Why investor confidence is being undermined by poor financial controls?

The global business and financial landscape is more complex and challenging than ever before, making it increasingly difficult for companies to perform well in competitive markets. This is having an impact on the way businesses present themselves to investors – however, investors are also becoming increasingly wise to the fact that, much of the time, they aren’t being shown the whole picture. 

There are a number of different tactics businesses can use to appear attractive to investors, thus increasing their competitiveness. But what many business leaders may not realise is that some of the best ways to do this can actually be found in the finance department. Typically, financial reports, data and metrics have been useful indicators of a company’s financial health and investment potential. However, following a number of high profile accounting and fraud scandals – including Carillon, Patisserie Valerie and Metro Bank, to name but a few – investors are beginning to scrutinise the numbers in more granular detail than ever before. 

Investors reveal biggest turn-offs 

This desire for better visibility over company financials is revealed in a new report from BlackLine, The New Age of Increased Investor Due Diligence, which examines investor attitudes to financial data, risk and reporting. The findings, which are based on a survey of over 700 institutional investors in six markets, uncover a number of financial red flags that impact decision-making and suggest that current financial practices at large organisations are undermining investor confidence in the numbers.

While financial reports and statements are often a key decision-making tool for investors, the survey found that the vast majority of respondents do not believe that organisations present an accurate view of their accounts through these documents. Interestingly, eight out of 10 investors surveyed believe that finance departments often resort to legal but ‘creative’ accounting tactics in order to satisfy investors or attract new ones. 

In fact, creative accounting tactics – where companies exploit financial loopholes to present financial data in a favourable, yet misleading light – were found to be a major turn off for investors. A quarter singled out evidence of creative accounting as the factor that would make them the least likely to invest in a company. This indicates that any evidence to suggest finance professionals are deliberately failing to disclose the full picture could have a detrimental impact on a company’s relationship with its investors. 

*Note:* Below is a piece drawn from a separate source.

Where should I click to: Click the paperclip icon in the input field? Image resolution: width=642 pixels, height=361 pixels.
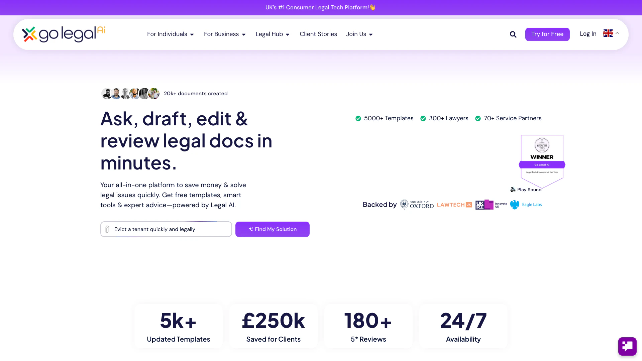click(107, 229)
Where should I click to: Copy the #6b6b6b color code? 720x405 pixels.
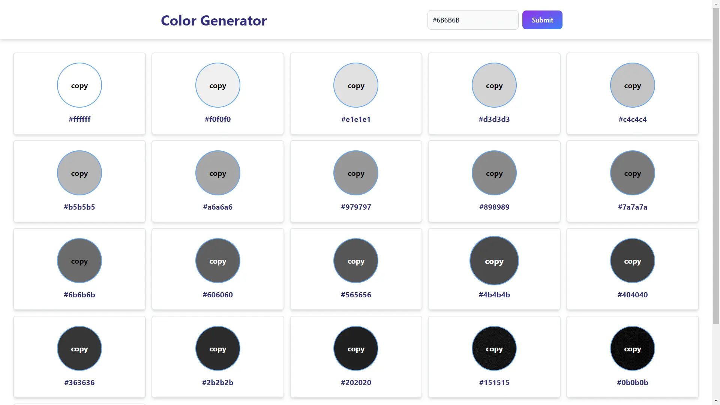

Creative accounting tactics were not the only red flag for investors – there are a number of concerns, responsibility for which lies with finance. A third of investors said the risk of internal financial fraud or financial non-compliance would make them less likely to invest in a company, whilst over a quarter said that filing an adjustment post reporting or submitting a financial report that contains errors would also make them reconsider an investment opportunity. Clearly investor patience with opaque and error-prone financial processes is coming to an end.

Investors want the full financial picture, in real-time 

So, what do investors actually want? When it comes to factors that reassure or encourage investors, a more granular view of financial data and a clear understanding of a company’s real-time performance are top of the list. Close to half (46%) of those surveyed said a company’s financial growth forecasts helped them to make informed decisions, suggesting that many investors are forward looking. However, having a clear picture of what is happening now is also vital. 42% of respondents said access to real-time, accurate snapshots of financial data were key for their decision-making process. In fact, the ability to access a company’s financial data in real-time was seen as more important than global or domestic market trends and current economic outlook. 

Additionally, nearly all of those surveyed agreed that evidence of effective financial management was key to their decision making process – 52% said that proof a company has a good track record of accurate financial reporting is absolutely crucial. Why? Because ultimately, investors need reassurance that they can trust the numbers being put in front of them. If they can’t, they are less likely to invest.

Increasing confidence with technology 

The findings of the report highlight that concerns over the integrity of financial data stretch far beyond the finance department or the CFO. Investors are no longer willing to accept numbers at face value and need evidence of good financial practices and management. For companies, this means that there must be solid controls and visibility over financial data – preferably in near real-time.  

This may seem daunting, particularly when many finance professionals still rely on spreadsheets and manual processes. However, the right technology can make this incredibly straight-forward. Machine learning and technology that automates, such as robotic process automation (RPA), are increasingly being introduced into finance and accounting, reshaping the modern finance department. These tools can process and identify errors in the huge volumes of data that global businesses handle, quicker and far more accurately than humans. Crucially, this provides the real-time visibility that is so important to investors. 

Businesses must realise that preventable errors and poor financial controls are not only internal issues; external business goals will be affected, as well as investor confidence. With the role that technology can play in ensuring accuracy, visibility and control, there really is no excuse for murky and unreliable financial practices.

Andy Bottrill is Group Vice President EMEA at BlackLine. Since joining BlackLine in 2013, Andy has held several positions within the company, including Regional Vice President and Vice President, and has been a significant contributor and leader for the UK, Nordic and Netherlands regions.